«27|9|17
often it hurt to live i needed my girl she was so naïve
in another world her hair straight mine in curl
i could not wait but i did believe this was fate
»27|8|17
coming back... ...at a time when i'm perhaps the polar opposite of my old self, the one i never thought i would be.
but in a way i'm the same foolish girl. i've anchored my heart yet again. i feel this ship will not sink. not unsatisfactorily at least. but again i'm holding on to earthly things. earthly beings.
i'm coming back at a time when i'm perhaps the exact mirror reflection of my old self, the one i never thought i would be again.
»5|1|14
i'm not yours, but i'm yours. you're not mine, but you're mine.

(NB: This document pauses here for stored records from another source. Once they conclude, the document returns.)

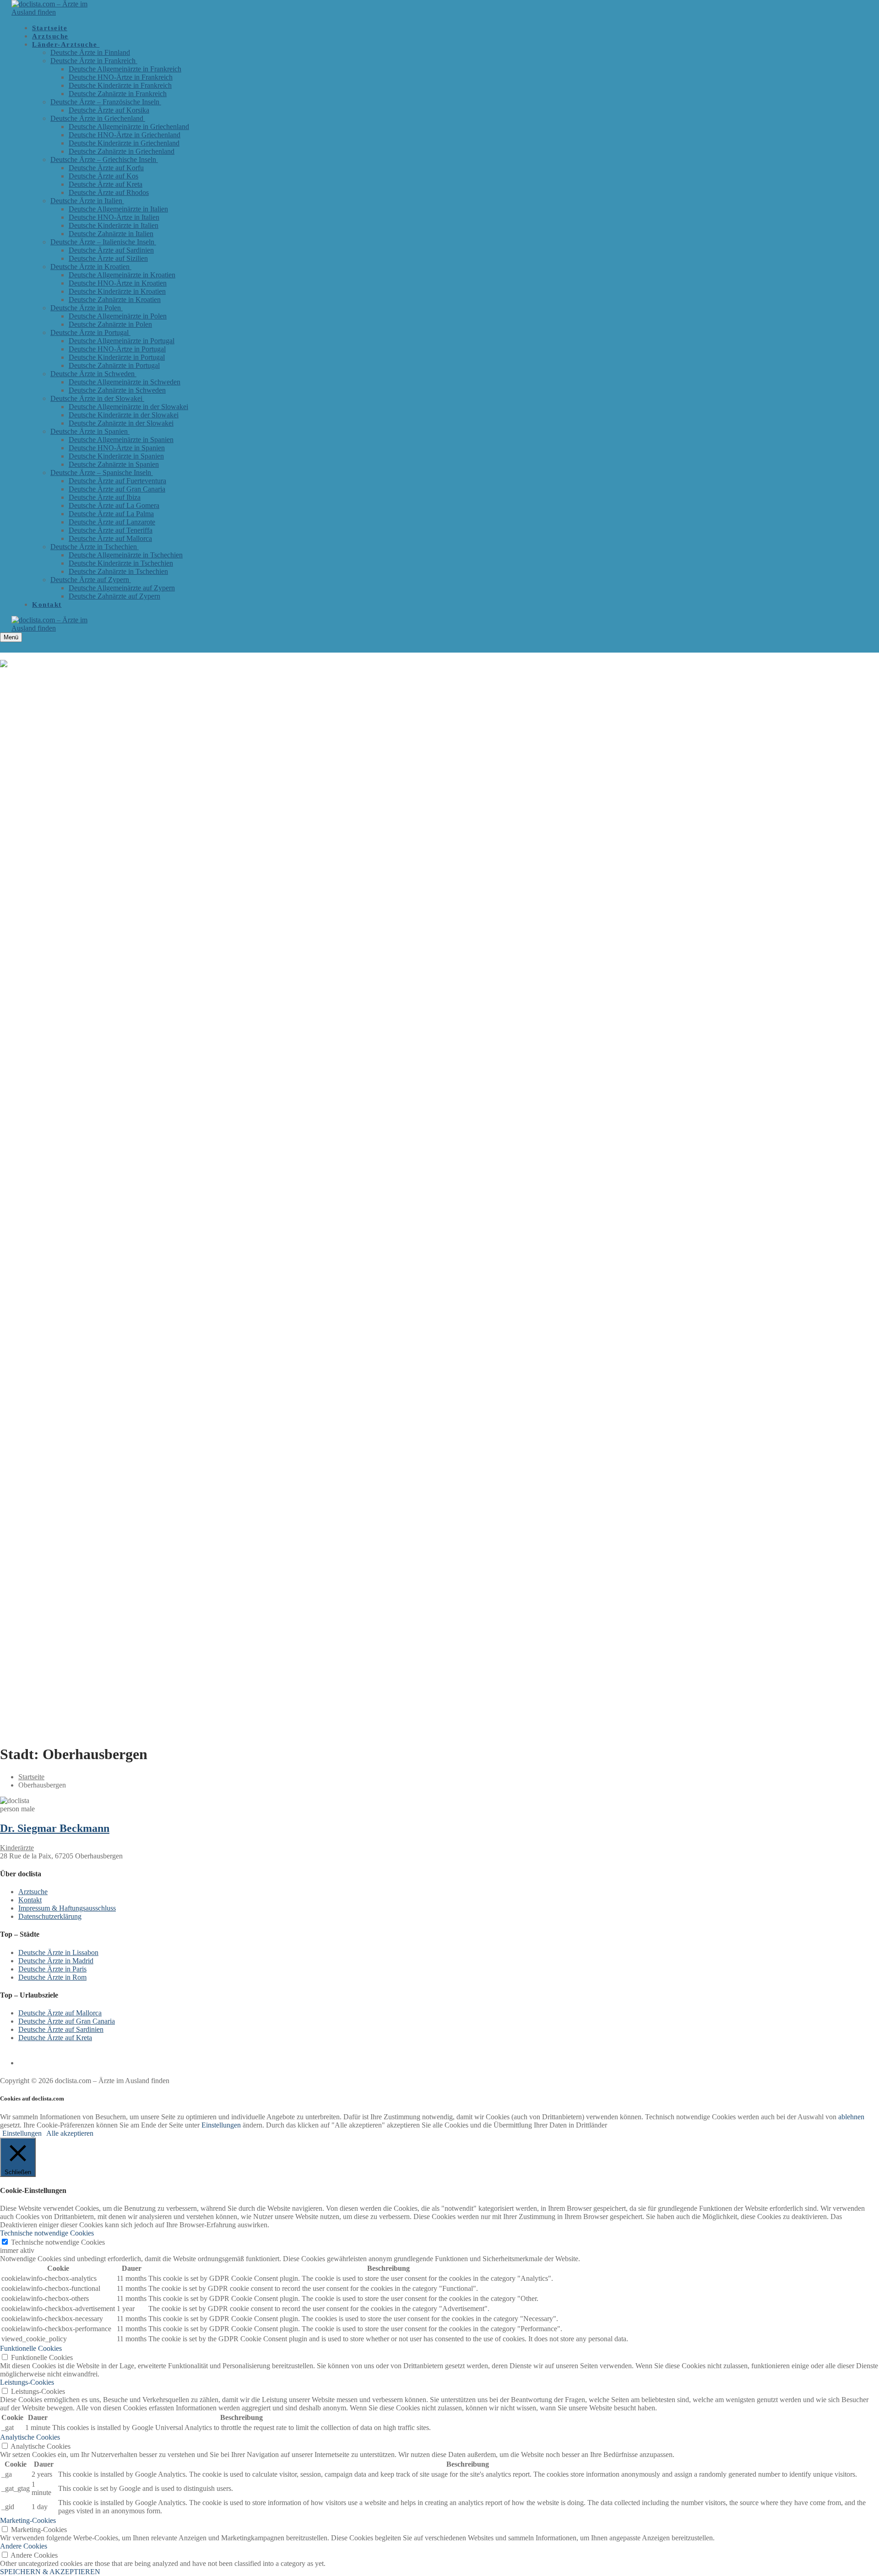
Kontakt (30, 1900)
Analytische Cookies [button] (30, 2437)
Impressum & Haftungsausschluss (67, 1908)
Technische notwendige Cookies (58, 2242)
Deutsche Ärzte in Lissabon (58, 1952)
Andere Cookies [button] (23, 2546)
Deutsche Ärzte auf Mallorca (60, 2013)
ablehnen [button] (851, 2117)
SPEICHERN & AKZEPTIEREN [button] (50, 2572)
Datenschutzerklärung (49, 1916)
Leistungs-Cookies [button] (27, 2382)
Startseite (31, 1777)
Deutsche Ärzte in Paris (52, 1969)
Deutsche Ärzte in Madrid (55, 1961)
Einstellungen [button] (221, 2125)
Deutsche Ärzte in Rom (52, 1977)
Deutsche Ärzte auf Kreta (55, 2037)
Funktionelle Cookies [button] (31, 2348)
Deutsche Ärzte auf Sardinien (60, 2029)
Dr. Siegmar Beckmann (54, 1828)
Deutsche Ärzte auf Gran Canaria (66, 2021)
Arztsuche (33, 1892)
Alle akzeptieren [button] (69, 2133)
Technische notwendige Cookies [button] (47, 2233)
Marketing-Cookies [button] (28, 2520)
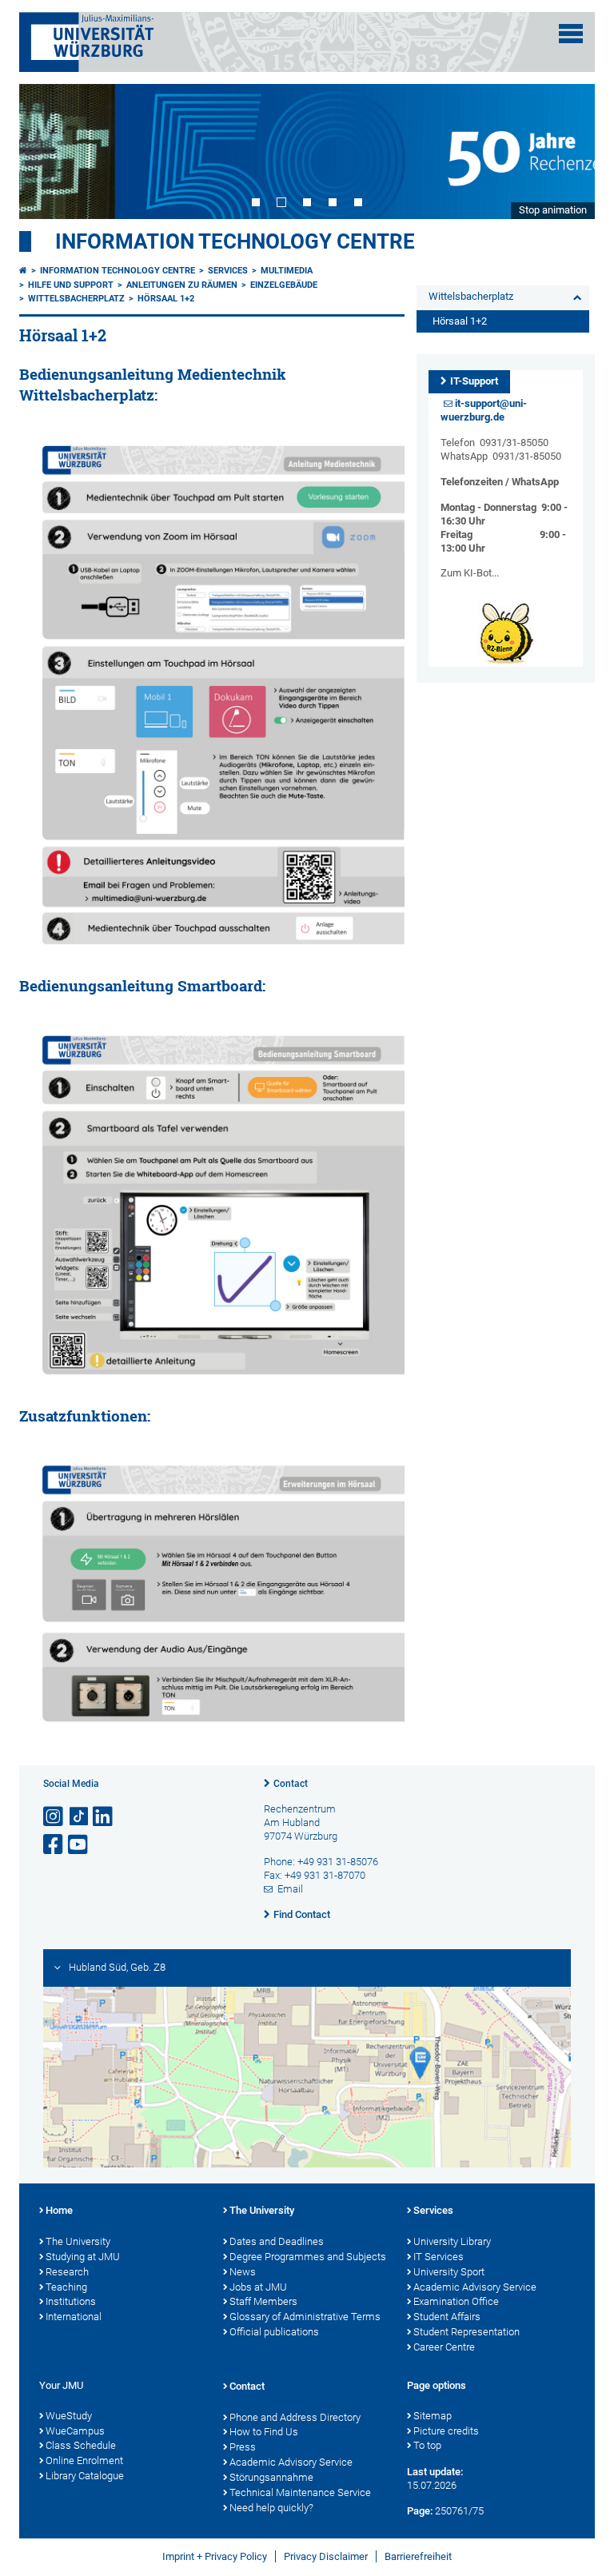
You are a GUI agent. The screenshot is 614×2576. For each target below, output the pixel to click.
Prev (47, 151)
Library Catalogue (85, 2476)
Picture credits (446, 2431)
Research (67, 2272)
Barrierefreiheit (418, 2556)
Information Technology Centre (235, 241)
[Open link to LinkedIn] (104, 1817)
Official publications (274, 2332)
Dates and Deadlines (276, 2241)
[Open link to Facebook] (54, 1845)
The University (78, 2241)
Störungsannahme (271, 2477)
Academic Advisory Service (474, 2287)
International (74, 2317)
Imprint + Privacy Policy (214, 2556)
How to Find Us (263, 2432)
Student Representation (466, 2332)
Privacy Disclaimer (326, 2556)
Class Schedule (81, 2445)
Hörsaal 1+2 (166, 298)
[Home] (23, 270)
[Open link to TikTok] (79, 1817)
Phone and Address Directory (295, 2417)
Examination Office (456, 2301)
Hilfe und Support (71, 285)
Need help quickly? (271, 2508)
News (242, 2272)
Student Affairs (446, 2317)
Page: (420, 2511)
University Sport (448, 2272)
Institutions (71, 2301)
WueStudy (69, 2416)
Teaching (66, 2287)
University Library (452, 2241)
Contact (290, 1783)
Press (242, 2447)
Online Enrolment (84, 2460)
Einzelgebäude (283, 285)
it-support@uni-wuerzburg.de (484, 410)
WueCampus (75, 2431)
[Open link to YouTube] (79, 1845)
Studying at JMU (83, 2257)
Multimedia (287, 270)
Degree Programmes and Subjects (307, 2257)
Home (59, 2210)
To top (427, 2445)
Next (567, 151)
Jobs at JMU (258, 2287)
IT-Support (474, 381)
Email (290, 1889)
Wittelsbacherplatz (76, 298)
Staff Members (263, 2301)
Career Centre (444, 2347)
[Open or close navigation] (571, 33)
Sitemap (432, 2416)
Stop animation (553, 210)
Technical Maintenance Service (300, 2492)
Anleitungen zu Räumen (181, 285)
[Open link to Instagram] (54, 1817)
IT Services (438, 2257)
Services (228, 270)
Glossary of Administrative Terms (305, 2317)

we are not for each other. no, we're not for each other. but we're for each other. certainly i'm here for you. but i will not always be. you're not here for me. not as i wish you would. but i hope you could.
»4|1|14
a broken heart is truly like a puzzle. not only because it is difficult to comprehend; it is, literally, a puzzle. it's like a puzzle you've built once before. or rather, you have the image on the box to guide you. but you have all the pieces before you, and you don't understand how on earth they could've ever been together. you really don't feel like getting to work on it, maybe you should just keep it that way and set your mind to other things. but it's no use, some day you will have to get it done. awfully painful job. hard to do, too. the worst part of it all is when you find you have missing pieces. you'll never find them again, of course, and the puzzle will never be once more complete.